This month we feature poems by Nikolai Stepanovich Gumilev (1886-1921), translated by Don Mager. As July 4th coming around,  what is on our readers mind? I finished watching Seasons of "TURN:  Washington's spy ring Culper" and Seasons of 'House of Cards'.  I can't help but wonder on this theme 'Death comes to war poets', during my absentee years since American Revolutionary War in 1776...

Giraffe

by Nikolai Gumilev

translated by Don Mager

Today I see your gaze is especially sad,

And your hands embracing your knees, especially thin.

Listen: far, far away on Lake Chad*

A slender giraffe is grazing.

Bestowed with the luxury of harmonious grace,

Its skin is decorated in patterns, so magical

That only the shadow patterns of moonlit nights

Across the dashing waves of the wide lake rival.

From a distance it’s like a ship’s colored sail,

Its gait is smooth like the joyful flight of birds.

I know earth will witness wonders at nightfall

When it flees to its grotto of marble and hides.

I can tell quaint tales of far exotic lands,

Of a black maiden and a young chief’s passion,

But for too long you have been breathing in

This heavy fog trusting in nothing but rain.

And I can tell you of a tropic garden’s shade

With harmonious palms and aromatic grasses . . .

Are you crying? Listen . . . far away on Lake Chad

A slender giraffe is grazing.

Жираф

 

Сегодня, я вижу, особенно грустен твой взгляд,

И руки особенно тонки, колени обняв.

Послушай: далеко, далеко, на озере Чад

Изысканный бродит жираф.

Ему грациозная стройность и нега дана,

И шкуру его украшает волшебный узор,

С которым равняться осмелится только луна,

Дробясь и качаясь на влаге широких озер.

Вдали он подобен цветным парусам корабля,

И бег его плавен, как радостный птичий полет.

Я знаю, что много чудесного видит земля,

Когда на закате он прячется в мраморный грот.

Я знаю веселые сказки таинственных стран

Про черную деву, про страсть молодого вождя,

Но ты слишком долго вдыхала тяжелый туман,

Ты верить не хочешь во что-нибудь, кроме дождя.

И как я тебе расскажу про тропический сад,

Про стройные пальмы, про запах немыслимых трав...

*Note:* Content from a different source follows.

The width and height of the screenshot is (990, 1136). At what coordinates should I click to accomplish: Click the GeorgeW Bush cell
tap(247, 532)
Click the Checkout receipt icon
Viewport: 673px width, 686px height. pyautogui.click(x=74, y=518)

Ты плачешь? Послушай . . . далеко, на озере Чад

Изысканный бродит жираф.

Jaguar

by Nikolai Gumilev

translated by Don Mager

 

Today I saw the strangest dream,

I dreamed I sparkled in the sky:

But life, the grim Madame,

Had cast bad fate my way.

I’d been changed into a jaguar,

I burned with mad desires,

My heart flamed dreadful fire,

My muscles shook and shuddered.

And in a desolate field

I crept to a human house

To catch my midnight food

As god ordained I must.

Abrupt in the dark shadows

I saw a gentle maiden,

Her earrings dangling glowed

With doe-like queenly glance.

“A figment of bliss, the White Bride” . . .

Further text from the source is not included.